I think some of the facts I discovered about the slave trade were the most interesting—and the most appalling. I made my hero, Jonathan, anti-slavery. I think one of the facts that struck me deeply was that although the slave trade was outlawed by Parliament in 1807, the actual ownership of slaves—the abolition of slavery in the British Isles — didn’t happen until some thirty years later. All the outlawing of transport did was result in a flourishing business for ships that could outrun the law.

Delighting is both a ghost-romance, and a time-travel romance. How did you decide to mix the two?

I couldn’t have done one without the other in this case. The story seemed to come from out of nowhere except my knowledge of the islands and their folk tales. It just arrived in my head, quite complete.

Who first introduced you to the love of reading?

Odd. I can’t even remember learning to read. I’ve always loved reading and read in every spare moment. When other children were playing ball, I was off in a corner reading.

Who or what most influenced your decision to become a writer?

Again, no one. It was as natural a choice as breathing. I’ve written since I was a child. Long letters to friends, short stories just for myself, then professional books in my field when I was a university professor, and now (my favorite) novels. I love writing.

And are you a plotter or a pantser? Do you plot everything out in advance, or do you just let the story flow?

I plot carefully. First I choose the setting I want to work in, then I start thinking about possible characters in that setting, then I start developing plot. The plot may change as I work on the book, but I start with a very complete story idea.

Do your characters ever want to take over the story?

Indeed. In Sonata, my book that will be coming out in the fall, one character completely turned the tables on me. I don’t know how it happened.

What book do you recommend everyone should read, and why?
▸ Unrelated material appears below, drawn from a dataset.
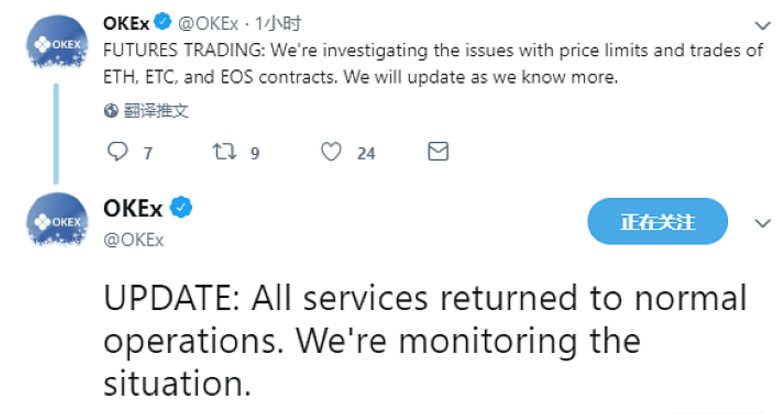Click the reply icon on the first tweet
This screenshot has height=414, width=780.
tap(117, 152)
There just isn’t ONE book. No two of us are alike in what we bring to the books we read. What one person enjoys another may cordially detest. My advice is to read widely and in many genres. Only in that way can we be broad enough as readers or as authors.
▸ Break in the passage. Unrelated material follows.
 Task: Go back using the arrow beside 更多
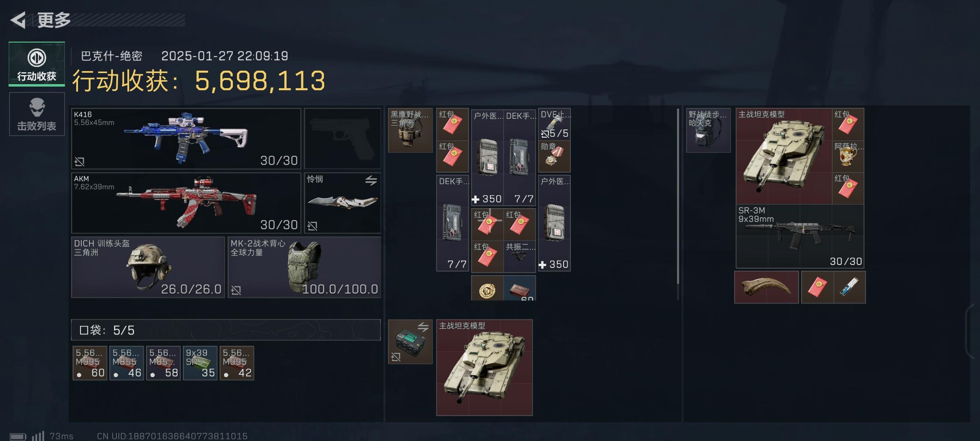pyautogui.click(x=18, y=20)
Can you tell us a little bit about your next project?

Sonata is the story of a world class concert artist who falls in love with a Vancouver cop. There is a jewel heist, attempted murder and general mayhem before our hero and heroine finally get together.

What about your off-writing time? Any special hobbies or interests you’d like to share?

Travel. I love to travel. I enjoy being surrounded by cultures and languages other than my own.

Coffee or Tea?

Coffee—the kind the Italians call “cappuccino oscuro” Dark Cappuccino. A Cappuccino made with a double espresso and topped with the foam of milk—not actual milk, just the foam.

Blair, thanks so much for letting us have a glimpse into your writing world!

(Photo credits: Photo of St. Eustacius: Walter Hellebrand from Wikimedia Commons, Diagram of the slave ship is from the Archives of the Library of Congress and is in the Public Domain.)

Delighting In Your Company

If the phrase “delighting in your company” sounds familiar, it should. It’s from one of the most persistent ballads in the English language. Still stumped?

It’s Greensleeves.

And the story, Delighting in Your Company, uses the tune and the words, as it is one song that is familiar to people in both the 19th and 21st centuries.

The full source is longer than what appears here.